Quote of the Week: Public Private Equity


May 22, 2014

As a CFO, I never market, or make a pitch. My approach is : give people the facts and let them make their own decisions.


Who said it: Laurence Tosi, Blackstone Group Chief Financial Officer


In Context: Laurence Tosi is the CFO of one of a handful of publicly traded PE giants in the US. He not only is involved in Blackstone’s busy dealflow (acquisitions and exits), he oversees four divisional CFO’s and about 65 CFOs in underlying portfolio companies and business units. Tosi was in the news back in 2011 when Apple tried to poach him from Blackstone.  The quote above is from an interview published this week by Bloomberg conferences where he spoke for 30 minutes about his experience after joining Blackstone post-IPO. It was a challenge because potential buyers of the stock did not understand the private equity business.


He says investors would look at the financial reports which showed USD 85 billion in assets, at the time, and a lean payroll, 800 employees at the time, and say, “It is great.
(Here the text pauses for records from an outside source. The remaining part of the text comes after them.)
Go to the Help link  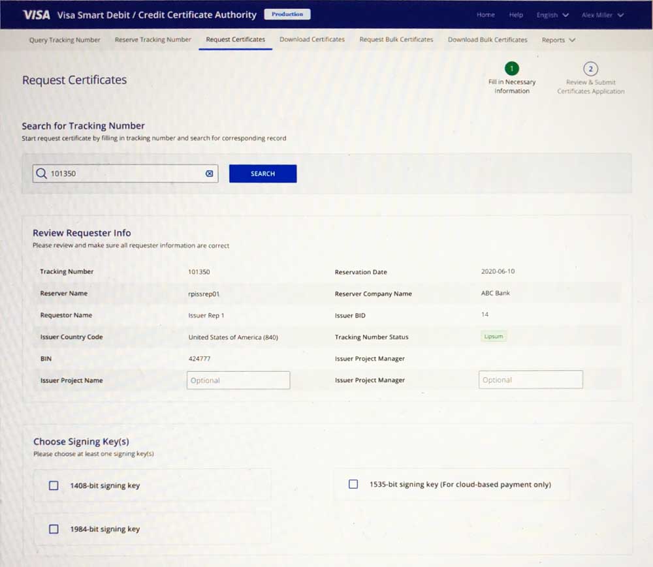pos(516,15)
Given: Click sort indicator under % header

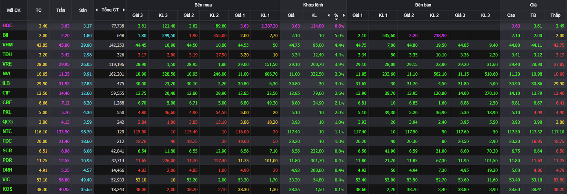Looking at the screenshot, I should [x=336, y=19].
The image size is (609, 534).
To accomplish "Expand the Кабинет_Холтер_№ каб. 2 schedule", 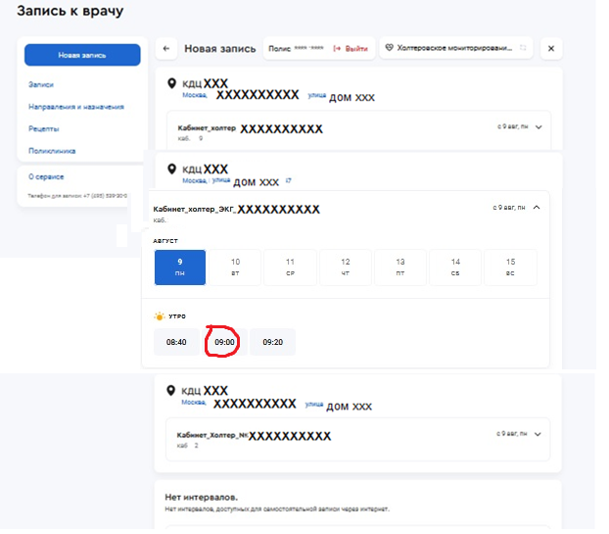I will coord(538,432).
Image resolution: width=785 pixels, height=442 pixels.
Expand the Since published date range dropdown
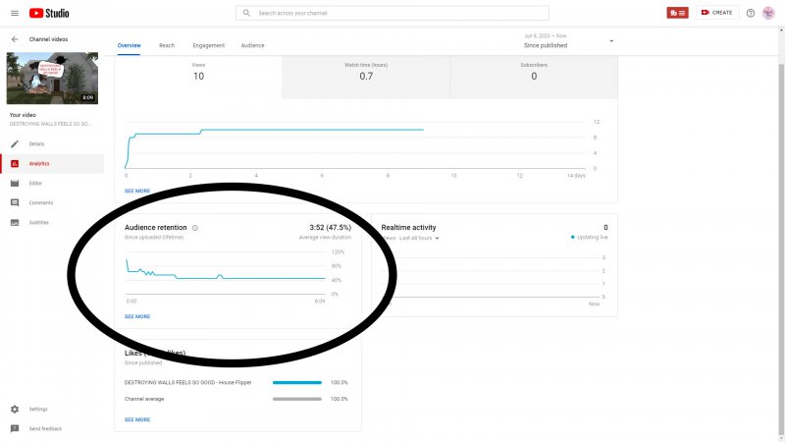coord(611,41)
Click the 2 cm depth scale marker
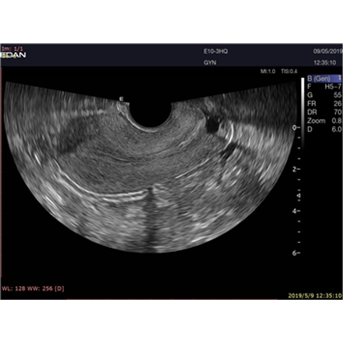 [x=296, y=169]
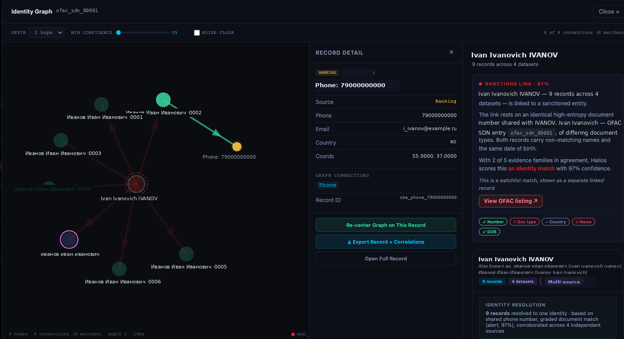
Task: Click Export Record + Correlations button
Action: (386, 242)
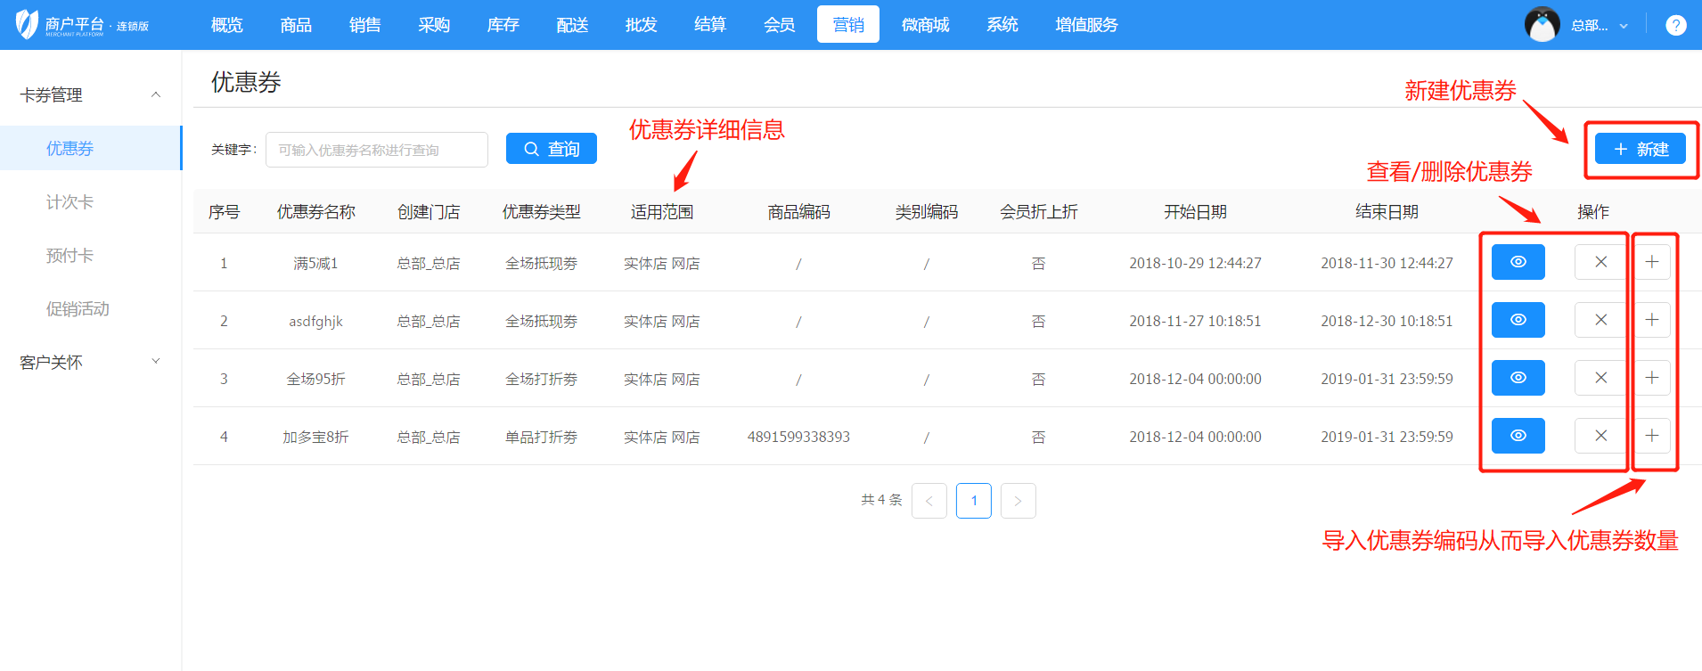
Task: Focus the coupon name keyword field
Action: [376, 150]
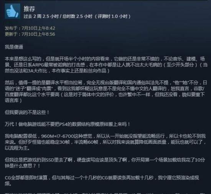Screen dimensions: 211x194
Task: Click the SSD paragraph about 10分钟 loading
Action: pyautogui.click(x=105, y=163)
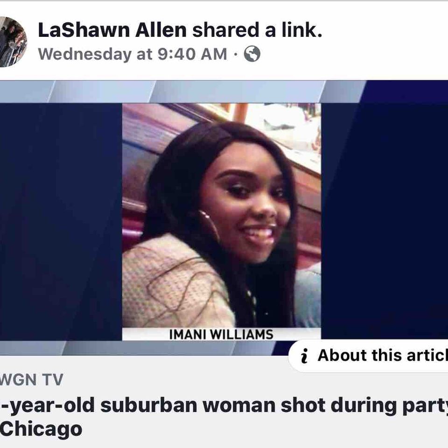Click the 'shared a link.' text

257,30
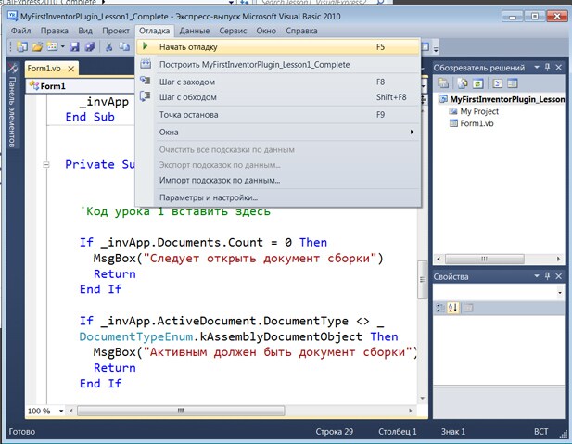Select Form1.vb in Solution Explorer
The width and height of the screenshot is (572, 444).
click(477, 123)
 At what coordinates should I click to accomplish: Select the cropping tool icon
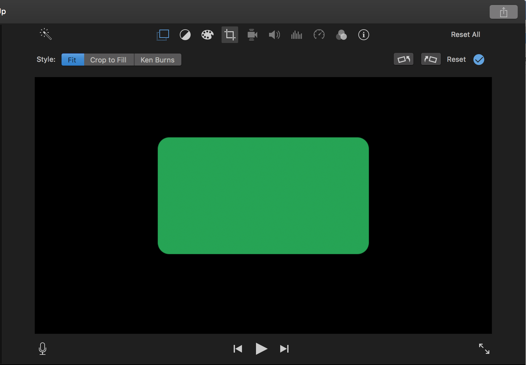(230, 35)
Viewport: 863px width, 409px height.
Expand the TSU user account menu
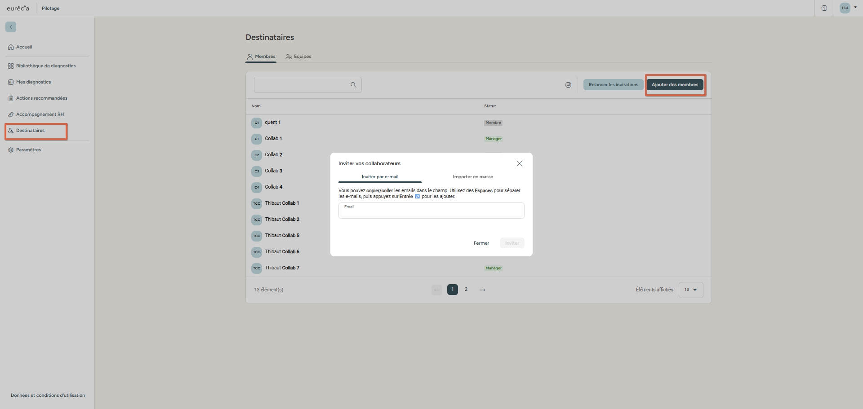(848, 8)
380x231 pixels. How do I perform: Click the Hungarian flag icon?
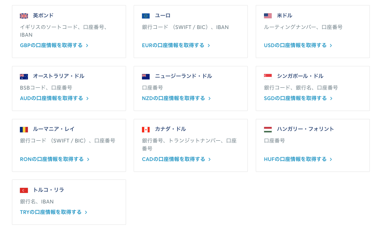tap(268, 129)
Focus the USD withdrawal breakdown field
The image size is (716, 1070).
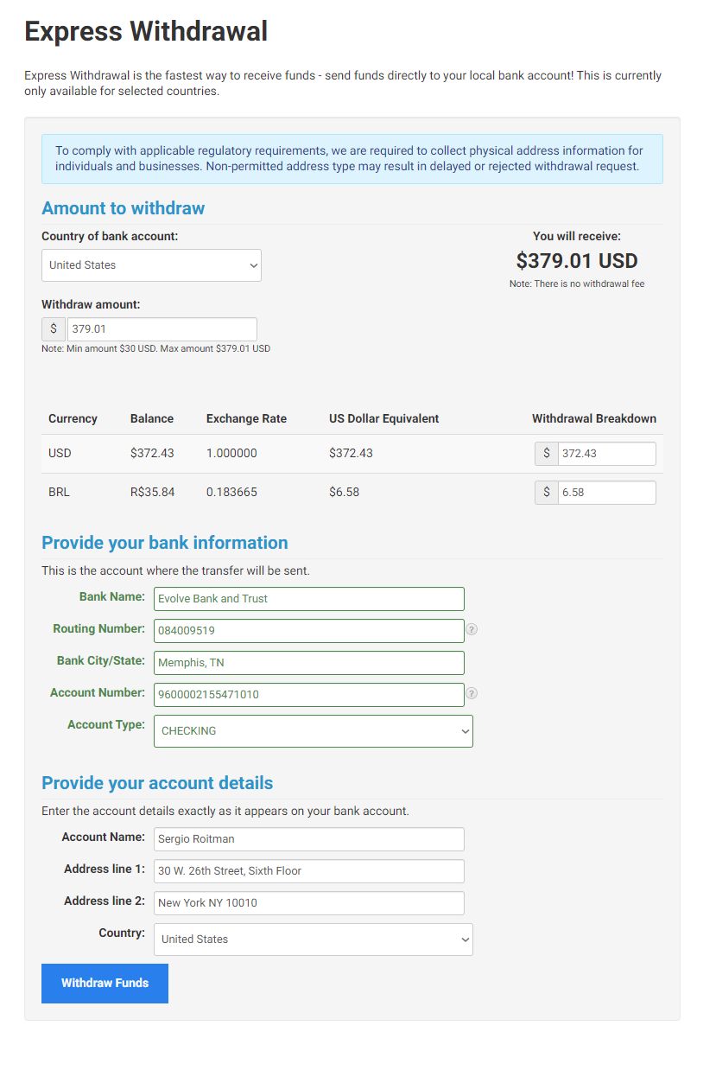pyautogui.click(x=606, y=454)
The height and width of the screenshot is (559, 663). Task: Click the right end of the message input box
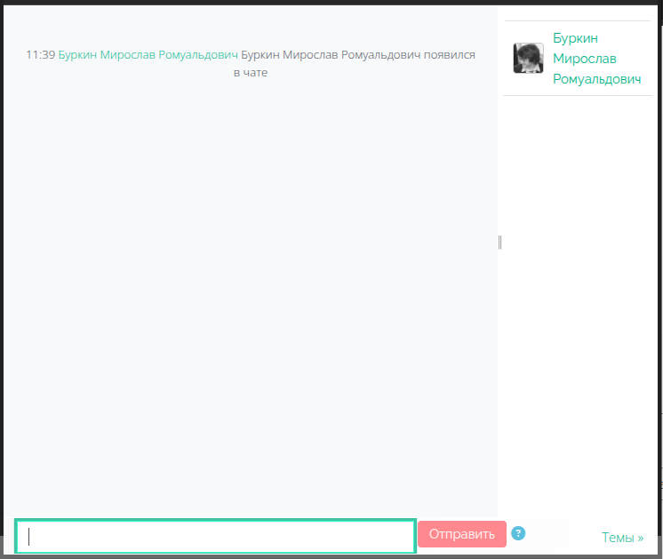(404, 536)
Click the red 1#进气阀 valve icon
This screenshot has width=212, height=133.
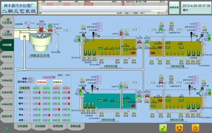121,33
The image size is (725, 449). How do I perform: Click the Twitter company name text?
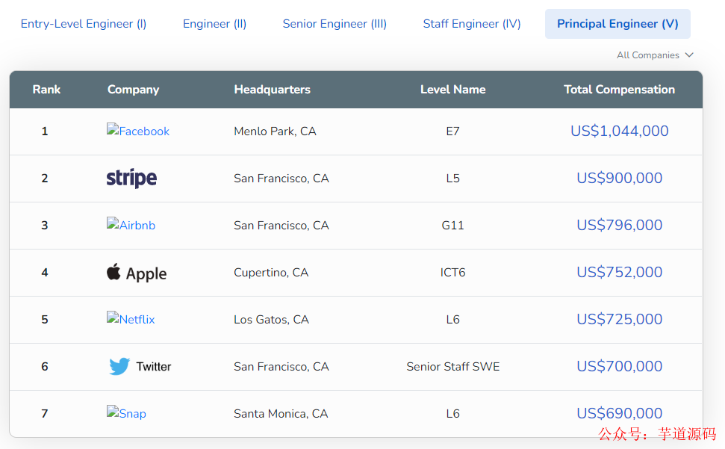pyautogui.click(x=154, y=366)
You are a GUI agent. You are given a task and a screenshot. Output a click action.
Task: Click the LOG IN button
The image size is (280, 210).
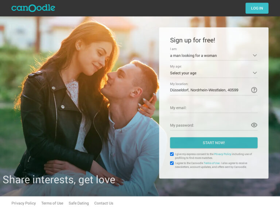257,8
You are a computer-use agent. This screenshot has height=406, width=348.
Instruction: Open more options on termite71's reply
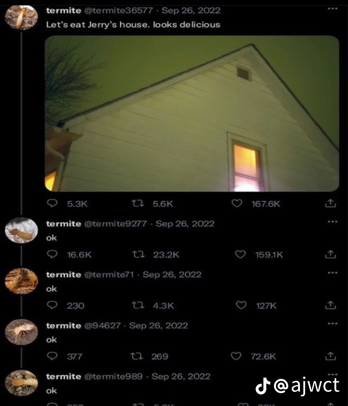[332, 273]
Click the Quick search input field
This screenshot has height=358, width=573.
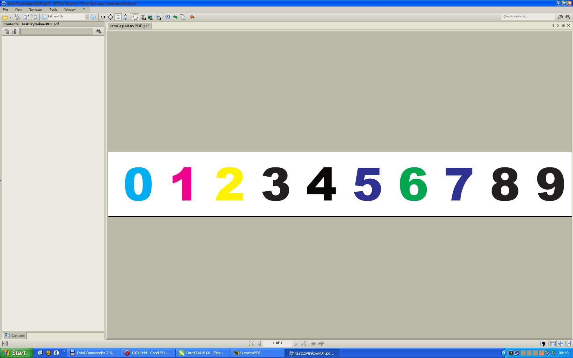527,17
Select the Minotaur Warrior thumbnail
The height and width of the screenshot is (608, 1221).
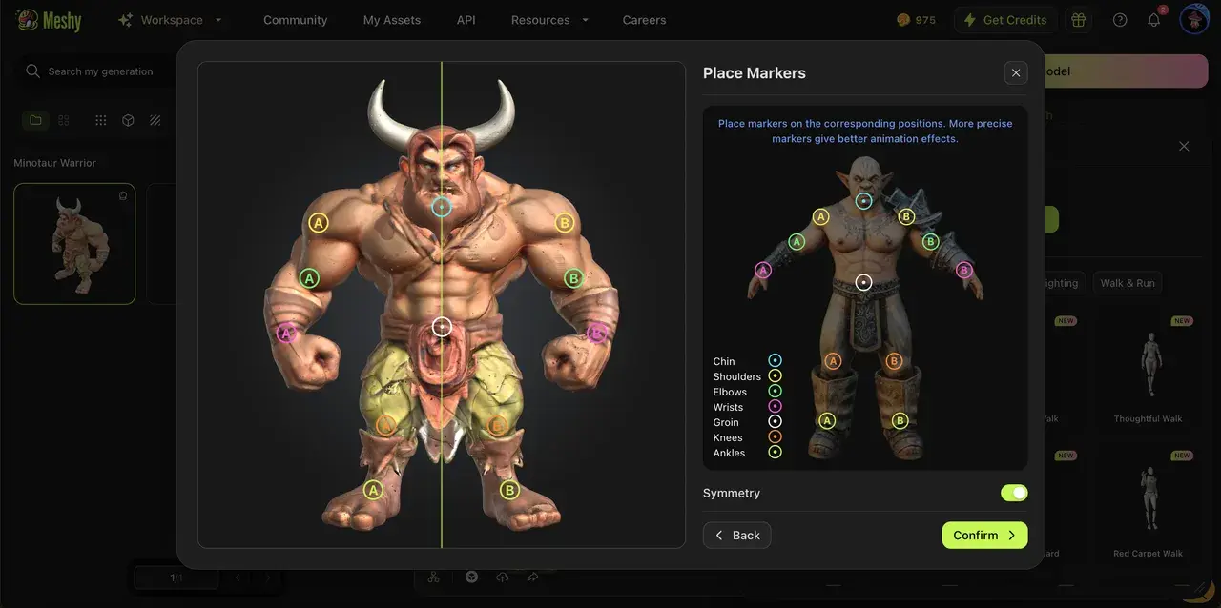click(74, 243)
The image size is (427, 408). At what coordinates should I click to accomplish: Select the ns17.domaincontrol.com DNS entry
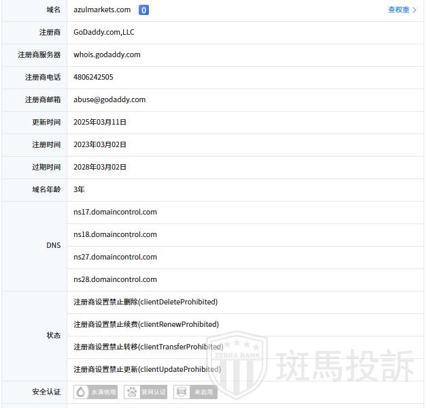coord(115,212)
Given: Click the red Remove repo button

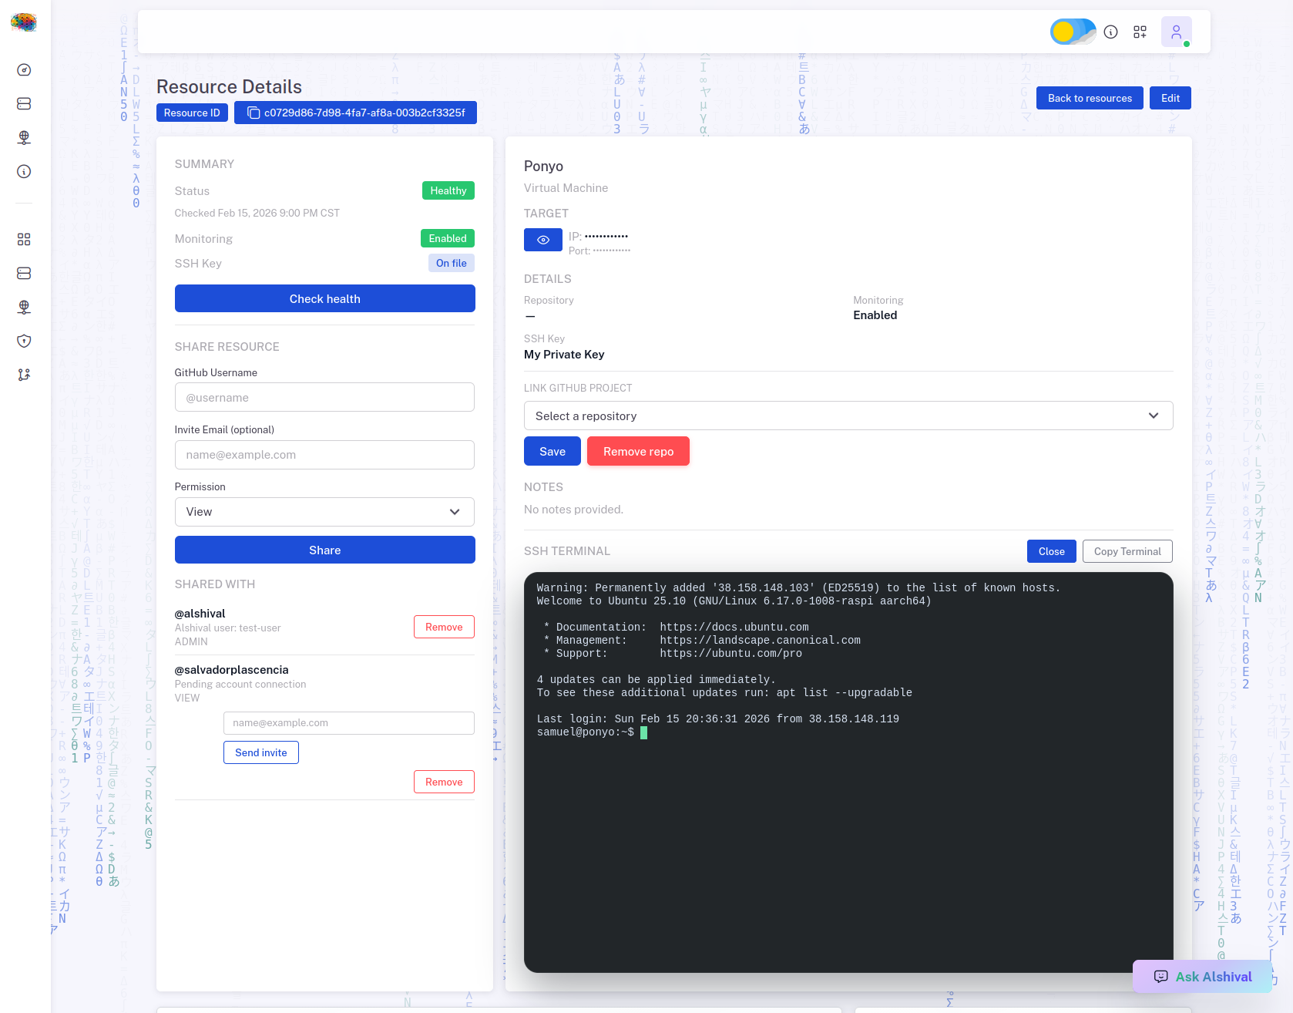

What is it? I don’t know, but it’s great!” In the meantime, he’s learned how to communicate the PE story by delivering the facts.


Blackstone now has more than USD 272 billion in assets under management as of Mar 2014. His view on M&A between companies is that the rash of deals underway right now should have been done two years ago when prices were lower.


He said, “The time to buy is when growth is scarce”, but he conceded how hard it is to get businesses to take that kind of risk when the cycle is not clearly bottoming out. He still believes Blackstone stock is undervalued compared to other asset managers, given his company’s 50% profit margin, 25% growth rate, and high dividend payouts to shareholders.